The challenge, as Su and Cullen explain it, is to find a way to package CRISPR into viral vectors for delivery. The best-studied form of CRISPR/Cas comes from Streptococcus pyogenes and it's too big to fit. The researchers are exploring the possibility of using a Cas9 derived instead from Staph aureus, which offers the same basic function in a more compact form.

PARTNERS ON THE PATH FROM MICE TO MANKIND

"We've done a lot of experiments in vitro and the question then is whether we can get a good readout in an in vivo model system where we're actually trying to treat HBV in human hepatocytes in an animal model," Cullen said. "Hopefully if that works well then we can interest an industrial partner in taking this forward in some way."

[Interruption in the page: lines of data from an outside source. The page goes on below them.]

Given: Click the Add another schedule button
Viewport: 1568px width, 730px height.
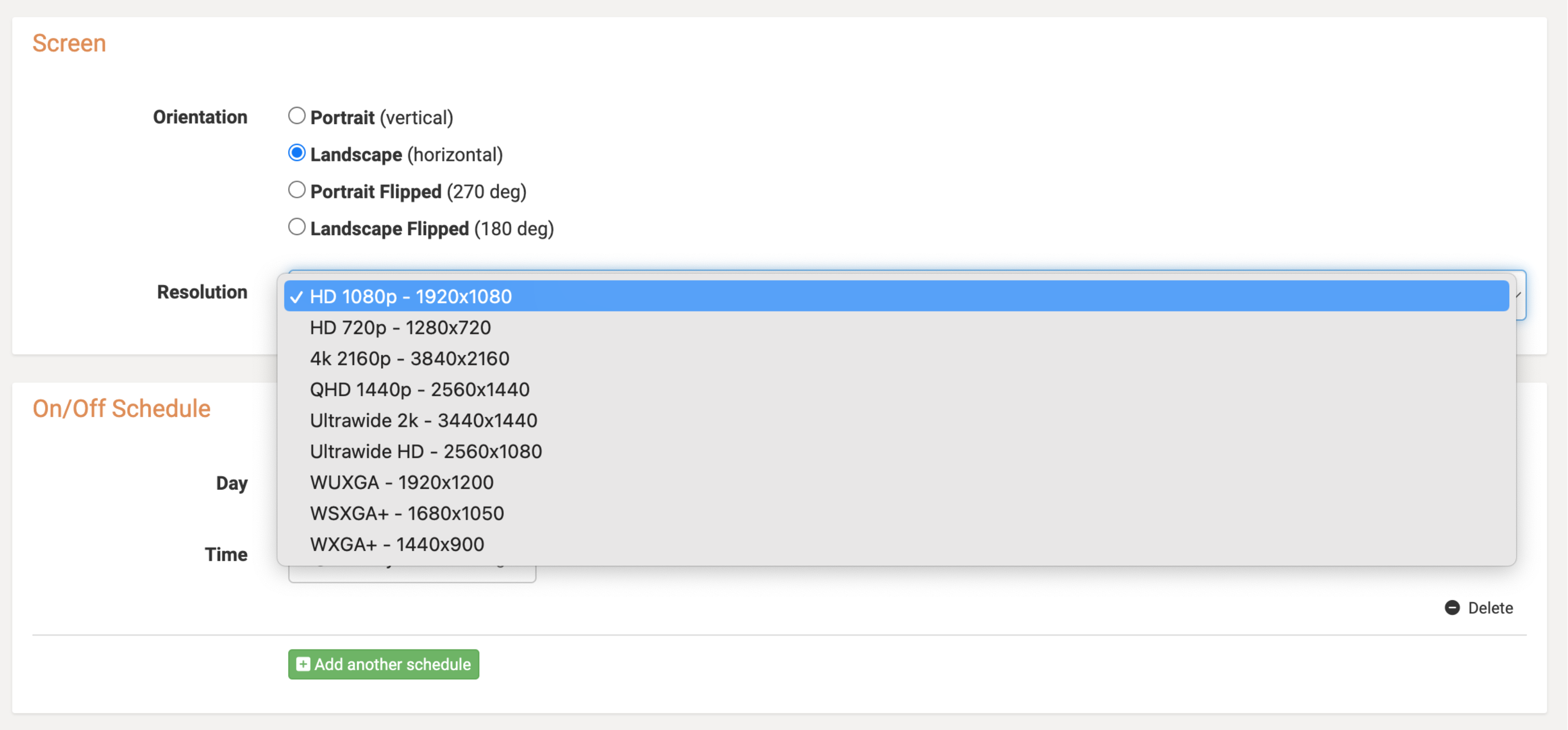Looking at the screenshot, I should click(384, 664).
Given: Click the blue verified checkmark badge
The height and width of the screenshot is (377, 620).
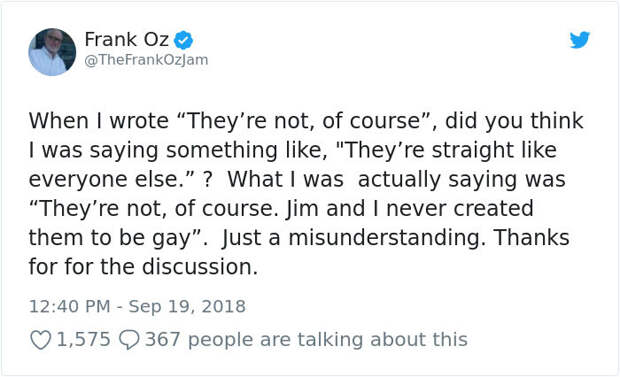Looking at the screenshot, I should [x=183, y=40].
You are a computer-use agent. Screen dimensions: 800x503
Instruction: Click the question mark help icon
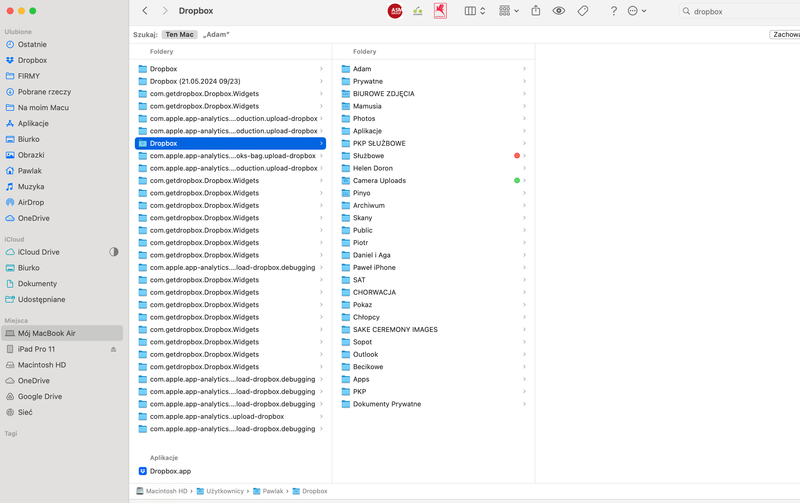[x=613, y=11]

"We have been interested in working toward an HBV cure for many years and the CRISPR technology offers a very exciting possibility to either completely get rid of the cccDNA or at least impair it's ability to produce more viral proteins," Su said.

Either way, they're getting close to what looks like the first HBV cure.

Su and Cullen met some 20 years ago, long before Su made the move to UNC. They make a great pair. Su is an expert in working with HBV and humanized liver mice and Cullen brings expertise in molecular biology including gene-editing tools to the table.

"It was a no-brainer that we should work together for this project," Su said. "But it wouldn't have happened without the Duke/UNC CTSA Consortium pilot funding."